# Task requirements
First find the line with "Switch to the Templates section" in the entries below, then set down exactly every line through the line with "Task: Toggle the Revenue series visibility", that line included.

[Saved data entries]
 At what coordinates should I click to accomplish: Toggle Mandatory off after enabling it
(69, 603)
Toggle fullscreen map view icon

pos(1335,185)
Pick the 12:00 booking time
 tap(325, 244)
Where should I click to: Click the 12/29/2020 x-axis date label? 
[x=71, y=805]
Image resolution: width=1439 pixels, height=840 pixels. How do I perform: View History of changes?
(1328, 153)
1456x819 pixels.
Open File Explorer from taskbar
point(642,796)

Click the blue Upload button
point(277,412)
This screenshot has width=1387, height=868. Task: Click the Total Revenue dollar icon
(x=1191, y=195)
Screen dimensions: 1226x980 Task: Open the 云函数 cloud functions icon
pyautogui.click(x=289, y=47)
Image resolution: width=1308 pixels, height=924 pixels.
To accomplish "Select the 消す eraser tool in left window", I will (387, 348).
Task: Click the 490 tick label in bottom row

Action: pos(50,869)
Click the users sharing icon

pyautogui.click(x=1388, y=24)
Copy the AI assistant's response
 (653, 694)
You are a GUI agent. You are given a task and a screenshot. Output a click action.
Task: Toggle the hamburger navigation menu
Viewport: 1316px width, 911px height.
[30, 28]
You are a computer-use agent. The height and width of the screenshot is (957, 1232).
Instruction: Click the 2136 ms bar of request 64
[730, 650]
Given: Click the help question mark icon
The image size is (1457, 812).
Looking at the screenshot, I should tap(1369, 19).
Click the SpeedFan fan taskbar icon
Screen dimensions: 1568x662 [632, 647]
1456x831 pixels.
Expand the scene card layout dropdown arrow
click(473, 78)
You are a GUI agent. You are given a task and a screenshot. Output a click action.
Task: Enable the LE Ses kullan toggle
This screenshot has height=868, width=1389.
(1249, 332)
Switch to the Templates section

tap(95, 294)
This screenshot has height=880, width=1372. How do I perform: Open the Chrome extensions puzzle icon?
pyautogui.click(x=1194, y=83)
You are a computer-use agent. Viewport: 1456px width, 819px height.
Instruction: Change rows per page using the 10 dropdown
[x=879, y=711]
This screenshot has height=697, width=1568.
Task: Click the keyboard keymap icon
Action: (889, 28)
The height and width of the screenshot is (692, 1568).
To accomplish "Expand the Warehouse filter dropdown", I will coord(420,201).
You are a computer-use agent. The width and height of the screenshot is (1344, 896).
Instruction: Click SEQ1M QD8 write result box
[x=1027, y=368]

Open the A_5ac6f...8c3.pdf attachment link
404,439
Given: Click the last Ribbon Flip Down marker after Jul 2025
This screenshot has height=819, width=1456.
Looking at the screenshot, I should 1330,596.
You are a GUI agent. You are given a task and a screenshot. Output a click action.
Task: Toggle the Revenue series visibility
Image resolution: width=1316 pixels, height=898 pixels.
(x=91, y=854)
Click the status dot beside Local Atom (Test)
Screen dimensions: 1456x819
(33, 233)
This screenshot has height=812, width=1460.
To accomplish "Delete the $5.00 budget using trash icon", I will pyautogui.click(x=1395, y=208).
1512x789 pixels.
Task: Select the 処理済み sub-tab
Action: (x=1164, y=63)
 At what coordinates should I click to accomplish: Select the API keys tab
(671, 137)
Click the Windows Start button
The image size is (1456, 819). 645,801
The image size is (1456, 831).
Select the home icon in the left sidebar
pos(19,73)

# Exercise answer
Switch to the Templates section

tap(95, 294)
This screenshot has height=880, width=1372. How do I perform: Open the Chrome extensions puzzle icon?
pyautogui.click(x=1194, y=83)
You are a computer-use agent. Viewport: 1456px width, 819px height.
Instruction: Change rows per page using the 10 dropdown
[x=879, y=711]
This screenshot has height=697, width=1568.
Task: Click the keyboard keymap icon
Action: (889, 28)
The height and width of the screenshot is (692, 1568).
To accomplish "Expand the Warehouse filter dropdown", I will coord(420,201).
You are a computer-use agent. The width and height of the screenshot is (1344, 896).
Instruction: Click SEQ1M QD8 write result box
[x=1027, y=368]

Open the A_5ac6f...8c3.pdf attachment link
404,439
Given: Click the last Ribbon Flip Down marker after Jul 2025
This screenshot has height=819, width=1456.
Looking at the screenshot, I should 1330,596.
You are a GUI agent. You are given a task and a screenshot. Output a click action.
Task: Toggle the Revenue series visibility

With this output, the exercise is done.